Souren Melikian profiles the van Otterloo collection now on view at the Peabody Essex Museum. Melikian praises the couple’s vision as buyers which makes their collection, in his opinion, superior to impersonal museum collections. Surely what he means is that museums must serve different ends from the aesthetic preferences of persons.
Melikian, however, also reveals the interplay between academics and collectors when he catalogues the long list of museum professionals who moonlighted as advisors to the van Otterloos:
Mr. van Otterloo, an investment fund manager, and his wife began buying pictures in a small way. […] The financier grinned as he reminisced about the prints and pictures with horses and carriages that first caught their attention — their New Hampshire farmhouse had prompted the hobby.

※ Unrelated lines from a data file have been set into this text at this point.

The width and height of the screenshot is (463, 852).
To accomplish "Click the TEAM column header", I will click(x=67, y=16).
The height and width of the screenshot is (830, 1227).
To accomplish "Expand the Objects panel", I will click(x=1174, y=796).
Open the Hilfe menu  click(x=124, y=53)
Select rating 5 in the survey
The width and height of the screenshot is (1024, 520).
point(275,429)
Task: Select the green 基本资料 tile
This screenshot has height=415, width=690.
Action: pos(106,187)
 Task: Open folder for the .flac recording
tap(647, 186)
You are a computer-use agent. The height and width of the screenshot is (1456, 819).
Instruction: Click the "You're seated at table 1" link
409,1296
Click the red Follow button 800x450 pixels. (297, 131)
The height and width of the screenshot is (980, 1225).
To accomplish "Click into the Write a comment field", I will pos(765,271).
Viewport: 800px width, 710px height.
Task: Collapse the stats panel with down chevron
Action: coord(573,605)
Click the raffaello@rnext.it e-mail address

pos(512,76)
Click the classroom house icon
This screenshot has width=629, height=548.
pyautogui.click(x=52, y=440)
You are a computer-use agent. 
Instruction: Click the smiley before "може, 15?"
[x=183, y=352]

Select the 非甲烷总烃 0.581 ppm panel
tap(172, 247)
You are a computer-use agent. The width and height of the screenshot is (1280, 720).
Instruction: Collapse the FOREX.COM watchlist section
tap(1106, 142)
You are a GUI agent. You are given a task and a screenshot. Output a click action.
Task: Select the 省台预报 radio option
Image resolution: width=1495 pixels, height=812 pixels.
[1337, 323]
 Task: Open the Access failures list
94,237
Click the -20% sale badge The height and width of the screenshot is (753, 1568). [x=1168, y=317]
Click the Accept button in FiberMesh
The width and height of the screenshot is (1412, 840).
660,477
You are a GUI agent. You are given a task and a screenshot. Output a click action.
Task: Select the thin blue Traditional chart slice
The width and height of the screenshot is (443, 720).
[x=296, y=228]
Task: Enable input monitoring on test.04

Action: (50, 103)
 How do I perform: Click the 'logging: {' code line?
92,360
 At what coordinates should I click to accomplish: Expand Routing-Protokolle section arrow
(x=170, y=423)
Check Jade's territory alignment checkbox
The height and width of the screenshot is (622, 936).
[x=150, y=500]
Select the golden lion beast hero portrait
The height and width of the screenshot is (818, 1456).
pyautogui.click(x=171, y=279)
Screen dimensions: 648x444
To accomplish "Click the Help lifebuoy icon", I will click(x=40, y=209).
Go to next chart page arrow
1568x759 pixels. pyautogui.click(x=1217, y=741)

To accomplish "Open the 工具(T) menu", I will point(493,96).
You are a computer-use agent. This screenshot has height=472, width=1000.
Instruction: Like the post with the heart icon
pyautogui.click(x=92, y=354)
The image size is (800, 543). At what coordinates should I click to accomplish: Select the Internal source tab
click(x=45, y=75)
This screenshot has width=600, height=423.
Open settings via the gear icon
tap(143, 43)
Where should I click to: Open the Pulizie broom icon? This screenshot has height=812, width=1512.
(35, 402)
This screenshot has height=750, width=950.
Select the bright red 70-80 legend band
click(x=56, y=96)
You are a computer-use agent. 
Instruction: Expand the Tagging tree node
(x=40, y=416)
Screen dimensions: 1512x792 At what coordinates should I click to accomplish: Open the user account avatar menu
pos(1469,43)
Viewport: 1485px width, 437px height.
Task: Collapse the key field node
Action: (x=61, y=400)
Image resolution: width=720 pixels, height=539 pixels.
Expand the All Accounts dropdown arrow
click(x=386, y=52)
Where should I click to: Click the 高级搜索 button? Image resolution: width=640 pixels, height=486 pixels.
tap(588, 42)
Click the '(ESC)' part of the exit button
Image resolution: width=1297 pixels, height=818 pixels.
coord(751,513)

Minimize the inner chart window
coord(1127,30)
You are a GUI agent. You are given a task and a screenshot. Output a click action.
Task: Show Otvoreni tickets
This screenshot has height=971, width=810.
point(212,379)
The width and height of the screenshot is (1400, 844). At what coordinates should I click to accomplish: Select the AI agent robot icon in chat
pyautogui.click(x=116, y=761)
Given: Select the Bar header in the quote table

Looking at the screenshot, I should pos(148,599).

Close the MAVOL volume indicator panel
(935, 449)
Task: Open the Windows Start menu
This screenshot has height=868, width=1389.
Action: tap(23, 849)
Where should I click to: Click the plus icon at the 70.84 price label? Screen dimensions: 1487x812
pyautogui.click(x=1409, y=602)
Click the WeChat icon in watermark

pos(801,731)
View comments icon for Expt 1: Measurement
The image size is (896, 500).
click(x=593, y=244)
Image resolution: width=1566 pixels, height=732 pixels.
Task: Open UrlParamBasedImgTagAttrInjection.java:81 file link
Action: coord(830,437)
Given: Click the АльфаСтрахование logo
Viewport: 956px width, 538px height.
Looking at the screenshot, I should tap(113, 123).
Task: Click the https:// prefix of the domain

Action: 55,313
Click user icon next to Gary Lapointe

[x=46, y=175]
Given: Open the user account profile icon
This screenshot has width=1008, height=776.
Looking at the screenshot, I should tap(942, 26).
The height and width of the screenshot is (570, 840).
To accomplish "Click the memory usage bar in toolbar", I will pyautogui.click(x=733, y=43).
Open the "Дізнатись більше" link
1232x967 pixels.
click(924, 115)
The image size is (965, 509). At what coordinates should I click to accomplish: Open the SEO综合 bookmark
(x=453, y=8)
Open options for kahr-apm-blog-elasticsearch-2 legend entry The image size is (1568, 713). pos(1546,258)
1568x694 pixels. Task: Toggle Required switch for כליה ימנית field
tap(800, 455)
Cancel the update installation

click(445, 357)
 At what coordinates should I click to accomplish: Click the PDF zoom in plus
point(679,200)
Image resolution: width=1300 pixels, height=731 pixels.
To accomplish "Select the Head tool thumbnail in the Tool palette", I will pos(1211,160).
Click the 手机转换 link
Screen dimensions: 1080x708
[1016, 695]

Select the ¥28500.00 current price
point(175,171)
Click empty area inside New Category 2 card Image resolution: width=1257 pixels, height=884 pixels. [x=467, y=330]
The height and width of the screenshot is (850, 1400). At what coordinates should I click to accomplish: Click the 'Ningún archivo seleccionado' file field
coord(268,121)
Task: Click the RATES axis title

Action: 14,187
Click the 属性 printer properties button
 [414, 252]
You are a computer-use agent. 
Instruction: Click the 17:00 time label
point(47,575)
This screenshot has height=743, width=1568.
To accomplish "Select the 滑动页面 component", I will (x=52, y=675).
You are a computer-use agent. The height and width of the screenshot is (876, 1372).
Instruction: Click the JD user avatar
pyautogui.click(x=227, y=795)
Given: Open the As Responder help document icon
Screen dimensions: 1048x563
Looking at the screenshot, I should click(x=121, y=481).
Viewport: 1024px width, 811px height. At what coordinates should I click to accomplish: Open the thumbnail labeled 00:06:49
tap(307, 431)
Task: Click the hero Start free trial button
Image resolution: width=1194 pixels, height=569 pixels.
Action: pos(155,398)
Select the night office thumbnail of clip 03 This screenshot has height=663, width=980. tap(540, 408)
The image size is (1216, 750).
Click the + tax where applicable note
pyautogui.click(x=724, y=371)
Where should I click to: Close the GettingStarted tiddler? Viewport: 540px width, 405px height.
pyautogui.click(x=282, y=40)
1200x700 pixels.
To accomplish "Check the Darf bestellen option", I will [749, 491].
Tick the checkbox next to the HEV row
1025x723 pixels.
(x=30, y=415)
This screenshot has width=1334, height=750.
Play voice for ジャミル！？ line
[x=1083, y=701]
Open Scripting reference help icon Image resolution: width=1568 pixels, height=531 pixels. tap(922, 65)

It was Peter Sutton, then curator of European paintings at the Boston Museum of Fine Arts, who encouraged them to buy Dutch 17th-century paintings. Mr. van Otterloo had a businessman’s reflex: In 1993, he asked the curator to become their adviser.
When Mr. Sutton left the museum in 1995 to head Christie’s Old Masters Department in New York, Simon Levie, a former Rijksmuseum director, succeeded him, and when Mr. Levie retired in 2009, his friend Mr. Duparc took over. What makes Mr. and Mrs. van Otterloo’s approach to collecting unusual, however, is that they have bought, and still buy, what they love, although they do have each picture systematically checked before making a final decision.
Dutch Masterpieces, Assembled by Art Lovers (New York Times)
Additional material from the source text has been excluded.